Truck output matching ACT's forecast or Robert W. Baird & Co.'s projection of 230,000 units would add to evidence of a recovery in shipments and vehicle purchases. Typical replacement demand is about 220,000 trucks, said Kristine Kubacki, an Avondale Partners analyst in St. Louis.

"The replacement cycle is kicking in," David Leiker, a Milwaukee analyst for Baird, said in an interview.

Daimler, the maker of Freightliner trucks, expects the "vast majority" of 2011 purchases to be replacement vehicles, said Mark Lampert, senior vice president of sales and marketing for the company's North American truck unit.

That's the case at San Mateo, Calif.-based Con-way Inc., the second-biggest publicly traded U.S. trucker after YRC Worldwide Inc.

"We intend to continue acquiring tractors for fleet replacement, not expansion, in 2011," said Gary Frantz, a spokesman. The total will be "equal to or slightly more" than in 2010, when Con-way bought about 1,300 tractors for the unit that puts shipments from more than one customer on each trailer. That business has about 9,000 tractors now, Frantz said.

The 18-month recession that ended in June 2009 ravaged the shipping industry, helping drag YRC to a third straight annual loss and sending the ATA's freight-tonnage index to a seven-year low in April 2009. Sales plummeted 48 percent.
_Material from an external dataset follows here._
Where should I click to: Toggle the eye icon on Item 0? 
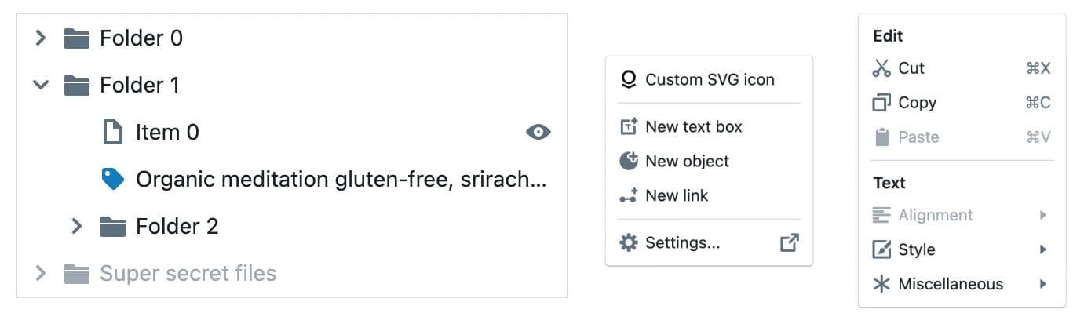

Volumes are rising again this year, with truck tonnage up for a 10th straight month in September on a year-over-year basis, according to data from Arlington, Va.-based ATA. Class 8 truck rentals climbed 27 percent through October, according to Penske Truck Rental, a venture owned by Penske Corp., General Electric and Penske Automotive Group Inc.

"We think both 2011 and 2012 will be years of significant growth," Eaton Chief Executive Officer Sandy Cutler said in an interview. "Used truck prices are up, the inventory of used trucks are down, freight is up, and the trucking companies have been announcing price increases."